*Data provided*:
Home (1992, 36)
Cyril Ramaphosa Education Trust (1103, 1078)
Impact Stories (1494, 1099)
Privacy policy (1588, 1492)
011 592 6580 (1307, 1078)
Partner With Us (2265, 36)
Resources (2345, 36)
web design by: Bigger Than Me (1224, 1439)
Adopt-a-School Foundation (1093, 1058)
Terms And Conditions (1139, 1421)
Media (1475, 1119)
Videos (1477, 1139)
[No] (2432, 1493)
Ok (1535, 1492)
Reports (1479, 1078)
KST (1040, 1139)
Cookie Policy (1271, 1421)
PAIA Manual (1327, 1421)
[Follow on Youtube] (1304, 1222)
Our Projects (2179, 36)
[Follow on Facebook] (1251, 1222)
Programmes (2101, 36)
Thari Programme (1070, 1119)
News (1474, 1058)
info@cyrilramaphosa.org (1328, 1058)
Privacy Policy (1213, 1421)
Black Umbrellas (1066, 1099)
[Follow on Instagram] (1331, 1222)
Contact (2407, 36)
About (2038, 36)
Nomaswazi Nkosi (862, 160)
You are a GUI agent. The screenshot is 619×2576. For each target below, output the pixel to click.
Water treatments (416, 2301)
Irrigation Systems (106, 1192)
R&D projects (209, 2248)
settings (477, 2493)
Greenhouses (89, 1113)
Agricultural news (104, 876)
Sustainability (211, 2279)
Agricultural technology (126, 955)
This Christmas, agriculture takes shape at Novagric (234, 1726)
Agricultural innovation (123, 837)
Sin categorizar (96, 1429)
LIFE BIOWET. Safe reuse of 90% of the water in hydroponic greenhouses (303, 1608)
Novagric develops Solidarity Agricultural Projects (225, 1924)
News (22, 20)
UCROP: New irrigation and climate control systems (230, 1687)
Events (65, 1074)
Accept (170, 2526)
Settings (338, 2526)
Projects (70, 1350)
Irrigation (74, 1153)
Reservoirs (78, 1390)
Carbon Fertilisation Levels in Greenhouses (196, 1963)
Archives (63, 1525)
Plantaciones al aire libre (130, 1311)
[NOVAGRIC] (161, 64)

*How to complete this task*:
Which lines in the data hold the string "Follow"? Copy each of them.

*Your solution*:
[Follow on Youtube] (1304, 1222)
[Follow on Facebook] (1251, 1222)
[Follow on Instagram] (1331, 1222)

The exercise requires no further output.